> _Tareas a realizar_:
[1] Responde según el fragmento sobre el colegio:
(a) ¿Cómo se llama el portero del colegio?
(b) ¿A qué hora comenzaban las actividades en el San Vicente de Paúl?
(c) ¿Sobre qué hizo un curso Doña Jesusita?
[2] Reproduce sin cambios el tramo del fragmento sobre el colegio que va desde "Y de repente" hasta "y acostumbrado timbre.".

> _Fragmento del documento_:
+-------+

Mi cabeza daba vueltas sobre su eje, mi cuello aguantaba los posibles y bruscos movimientos de los volantazos, pero mis ojos seguían cerrados, dormido, reposando sin pensar si llegábamos tarde o el problema de siempre dentro del ciclópeo colegio. Dormía la mínima siesta que me quedaba. Diez minuticos más.
Y de repente se abría la puerta y salía expelido al mundo, como si me hubiesen parido una vez más, pero esta vez desde el interior de una verde camioneta. Por fin abría los ojos y veía, todavía entresueños, cómo se alejaba mi Padre cruzando la esquina, apurado por terminar de repartir al pequeño Enzo mientras Yo, el hermano mayor, veía cómo mi segundo hermano, Giovanni, observaba hacia la enrejada entrada del gigantesco colegio. Joseíto, el altísimo y gallego portero, asomaba su altura con intenciones de cerrar la reglamentaria puerta, entonces, por fin, comenzaba a despertar. Agarraba a mi hermanito por el cuello de la blanca franela para correr a la entrada del colegio que avisaba a los alrededores sobre sus comienzos de clases con un estruendoso y acostumbrado timbre.
Entonces despertaba finalmente del todo.
La puerta se cerraba, casi escuchándose macabro el cierre de ésta con las antiguas llaves del viejo y gigantesco conserje, comenzando así, y casi con pesar, con mí día a día escolar.
En el San Vicente de Paúl, a las 6 y 50, se iniciaban las actividades con el himno nacional, que obviamente uno no podía dormir. La oronda subdirectora Jesusita, con su traje marrón, gruesos lentes y voz de soprano, cantaba con orgullo la digna letra de nuestro himno. Paseaba de un lado a otro examinando a la gran unidad de chiquillos mientras acompasaba a las notas musicales con sus gruesos y gelatinosos brazos. Su sola presencia me causaba terror, ya que la Doña sabía cómo dominarme. Su excelente vocabulario conseguía las palabras certeras para quebrarlo a uno, y sus grandes ojos, detrás de los gruesos lentes, conseguían hipnotizarme de alguna manera, sólo para aceptar la culpa de cualquier fatal travesura. En algún momento me había enterado que Doña Jesusita había realizado un curso sobre el Control Mental, del señor doctor Silva, el mismo que mi padre y abuelo habían hecho con anterioridad. Entonces entendía ciertas similitudes entre mi patriarca y la señora, sobre todo, eso de los ojos hipnotizantes.

+-------+

> _Material_:
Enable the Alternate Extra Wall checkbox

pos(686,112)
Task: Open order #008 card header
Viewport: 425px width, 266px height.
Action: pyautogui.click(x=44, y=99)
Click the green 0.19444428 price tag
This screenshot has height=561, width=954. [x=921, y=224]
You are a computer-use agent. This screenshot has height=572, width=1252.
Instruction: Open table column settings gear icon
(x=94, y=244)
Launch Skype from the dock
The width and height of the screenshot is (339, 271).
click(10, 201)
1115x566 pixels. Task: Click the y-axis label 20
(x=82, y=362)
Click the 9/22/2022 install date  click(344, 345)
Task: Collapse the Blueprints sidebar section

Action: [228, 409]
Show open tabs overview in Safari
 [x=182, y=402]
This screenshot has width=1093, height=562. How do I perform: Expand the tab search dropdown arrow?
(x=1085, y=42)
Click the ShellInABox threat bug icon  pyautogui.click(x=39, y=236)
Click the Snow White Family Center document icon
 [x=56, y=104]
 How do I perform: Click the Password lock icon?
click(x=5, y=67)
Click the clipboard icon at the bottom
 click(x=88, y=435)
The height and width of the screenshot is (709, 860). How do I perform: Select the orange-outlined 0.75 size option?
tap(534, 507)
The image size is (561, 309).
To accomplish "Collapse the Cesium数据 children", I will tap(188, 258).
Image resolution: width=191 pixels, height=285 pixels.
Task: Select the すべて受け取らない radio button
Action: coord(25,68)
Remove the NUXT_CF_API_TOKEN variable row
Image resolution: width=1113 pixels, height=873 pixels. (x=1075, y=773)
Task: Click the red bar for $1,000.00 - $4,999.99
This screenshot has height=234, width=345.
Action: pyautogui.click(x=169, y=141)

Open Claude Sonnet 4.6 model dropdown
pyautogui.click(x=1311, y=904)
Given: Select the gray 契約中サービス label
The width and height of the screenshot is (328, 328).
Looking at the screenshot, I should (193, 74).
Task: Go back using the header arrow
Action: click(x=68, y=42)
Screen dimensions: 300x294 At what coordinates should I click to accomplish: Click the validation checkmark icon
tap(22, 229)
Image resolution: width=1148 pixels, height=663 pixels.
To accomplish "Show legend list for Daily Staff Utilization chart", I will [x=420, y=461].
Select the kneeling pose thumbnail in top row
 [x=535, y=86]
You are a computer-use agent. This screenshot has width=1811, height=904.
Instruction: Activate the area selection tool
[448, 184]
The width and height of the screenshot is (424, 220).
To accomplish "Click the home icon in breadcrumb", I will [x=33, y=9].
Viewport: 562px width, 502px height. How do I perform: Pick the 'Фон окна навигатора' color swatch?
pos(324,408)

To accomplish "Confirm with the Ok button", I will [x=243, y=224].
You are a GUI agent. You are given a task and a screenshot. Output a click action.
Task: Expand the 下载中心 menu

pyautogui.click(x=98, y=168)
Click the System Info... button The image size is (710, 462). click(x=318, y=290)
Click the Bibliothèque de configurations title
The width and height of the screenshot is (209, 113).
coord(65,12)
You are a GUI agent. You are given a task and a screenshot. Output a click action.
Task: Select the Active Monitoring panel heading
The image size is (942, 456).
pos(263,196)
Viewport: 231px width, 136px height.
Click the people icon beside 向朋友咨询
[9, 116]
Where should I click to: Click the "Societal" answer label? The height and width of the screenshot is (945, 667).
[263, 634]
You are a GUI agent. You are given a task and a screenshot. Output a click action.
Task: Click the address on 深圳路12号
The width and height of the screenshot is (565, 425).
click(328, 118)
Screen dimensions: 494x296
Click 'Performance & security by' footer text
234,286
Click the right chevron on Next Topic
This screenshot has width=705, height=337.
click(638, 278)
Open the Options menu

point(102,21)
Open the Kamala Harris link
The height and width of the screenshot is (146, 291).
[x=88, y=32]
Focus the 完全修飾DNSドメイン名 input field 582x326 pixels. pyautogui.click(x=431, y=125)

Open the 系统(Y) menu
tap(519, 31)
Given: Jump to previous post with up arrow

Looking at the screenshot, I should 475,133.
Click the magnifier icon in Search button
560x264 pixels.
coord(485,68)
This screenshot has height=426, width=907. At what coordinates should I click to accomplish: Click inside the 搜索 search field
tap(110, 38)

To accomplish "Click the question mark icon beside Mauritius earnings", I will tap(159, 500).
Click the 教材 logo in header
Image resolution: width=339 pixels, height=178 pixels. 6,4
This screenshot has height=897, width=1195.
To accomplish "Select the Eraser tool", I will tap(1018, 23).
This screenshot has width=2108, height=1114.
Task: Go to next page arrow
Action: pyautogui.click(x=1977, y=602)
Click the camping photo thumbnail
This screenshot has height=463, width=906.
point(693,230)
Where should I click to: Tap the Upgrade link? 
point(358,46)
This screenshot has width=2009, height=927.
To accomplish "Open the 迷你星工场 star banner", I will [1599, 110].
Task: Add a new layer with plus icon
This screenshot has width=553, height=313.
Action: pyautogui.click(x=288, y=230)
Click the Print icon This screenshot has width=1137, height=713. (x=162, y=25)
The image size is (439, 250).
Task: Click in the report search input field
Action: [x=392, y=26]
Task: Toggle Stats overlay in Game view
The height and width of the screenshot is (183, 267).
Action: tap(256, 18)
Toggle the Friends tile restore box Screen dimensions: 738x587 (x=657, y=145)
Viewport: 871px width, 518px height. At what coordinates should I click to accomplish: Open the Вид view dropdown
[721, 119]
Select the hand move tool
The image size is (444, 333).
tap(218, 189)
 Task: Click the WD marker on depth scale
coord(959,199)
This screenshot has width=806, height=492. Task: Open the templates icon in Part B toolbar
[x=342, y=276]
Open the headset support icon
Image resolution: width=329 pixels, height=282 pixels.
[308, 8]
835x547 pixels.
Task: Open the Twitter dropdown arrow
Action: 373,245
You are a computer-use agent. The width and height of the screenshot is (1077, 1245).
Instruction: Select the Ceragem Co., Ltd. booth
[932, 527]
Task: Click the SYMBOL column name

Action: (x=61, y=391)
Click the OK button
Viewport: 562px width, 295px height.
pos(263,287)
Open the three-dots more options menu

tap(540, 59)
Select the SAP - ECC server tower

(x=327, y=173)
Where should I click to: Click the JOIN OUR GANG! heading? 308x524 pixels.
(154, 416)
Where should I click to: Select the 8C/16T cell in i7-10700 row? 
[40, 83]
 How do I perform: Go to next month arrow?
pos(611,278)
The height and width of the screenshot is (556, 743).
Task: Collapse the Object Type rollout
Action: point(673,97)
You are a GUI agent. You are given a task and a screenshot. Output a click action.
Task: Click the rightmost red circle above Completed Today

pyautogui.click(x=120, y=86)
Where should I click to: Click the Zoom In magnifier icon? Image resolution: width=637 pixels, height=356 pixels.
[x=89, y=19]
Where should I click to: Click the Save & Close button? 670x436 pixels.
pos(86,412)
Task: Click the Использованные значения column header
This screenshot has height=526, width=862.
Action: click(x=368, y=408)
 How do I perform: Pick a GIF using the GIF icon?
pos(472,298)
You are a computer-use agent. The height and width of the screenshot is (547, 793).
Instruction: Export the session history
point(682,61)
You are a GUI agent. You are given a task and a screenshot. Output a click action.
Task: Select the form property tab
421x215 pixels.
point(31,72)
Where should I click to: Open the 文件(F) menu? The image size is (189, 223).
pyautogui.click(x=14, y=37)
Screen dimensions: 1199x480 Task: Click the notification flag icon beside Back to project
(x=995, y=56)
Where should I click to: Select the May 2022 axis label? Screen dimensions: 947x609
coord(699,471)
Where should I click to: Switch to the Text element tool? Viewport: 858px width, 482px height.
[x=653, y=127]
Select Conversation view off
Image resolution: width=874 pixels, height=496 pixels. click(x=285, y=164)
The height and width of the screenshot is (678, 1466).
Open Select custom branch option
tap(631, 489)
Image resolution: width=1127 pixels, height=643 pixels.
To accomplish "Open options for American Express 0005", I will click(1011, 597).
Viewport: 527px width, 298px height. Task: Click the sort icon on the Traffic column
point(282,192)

+-------+

> _Las respuestas_:
[1]
(a) Joseíto.
(b) A las 6 y 50.
(c) Sobre el Control Mental, del señor doctor Silva.

[2]
Y de repente se abría la puerta y salía expelido al mundo, como si me hubiesen parido una vez más, pero esta vez desde el interior de una verde camioneta. Por fin abría los ojos y veía, todavía entresueños, cómo se alejaba mi Padre cruzando la esquina, apurado por terminar de repartir al pequeño Enzo mientras Yo, el hermano mayor, veía cómo mi segundo hermano, Giovanni, observaba hacia la enrejada entrada del gigantesco colegio. Joseíto, el altísimo y gallego portero, asomaba su altura con intenciones de cerrar la reglamentaria puerta, entonces, por fin, comenzaba a despertar. Agarraba a mi hermanito por el cuello de la blanca franela para correr a la entrada del colegio que avisaba a los alrededores sobre sus comienzos de clases con un estruendoso y acostumbrado timbre.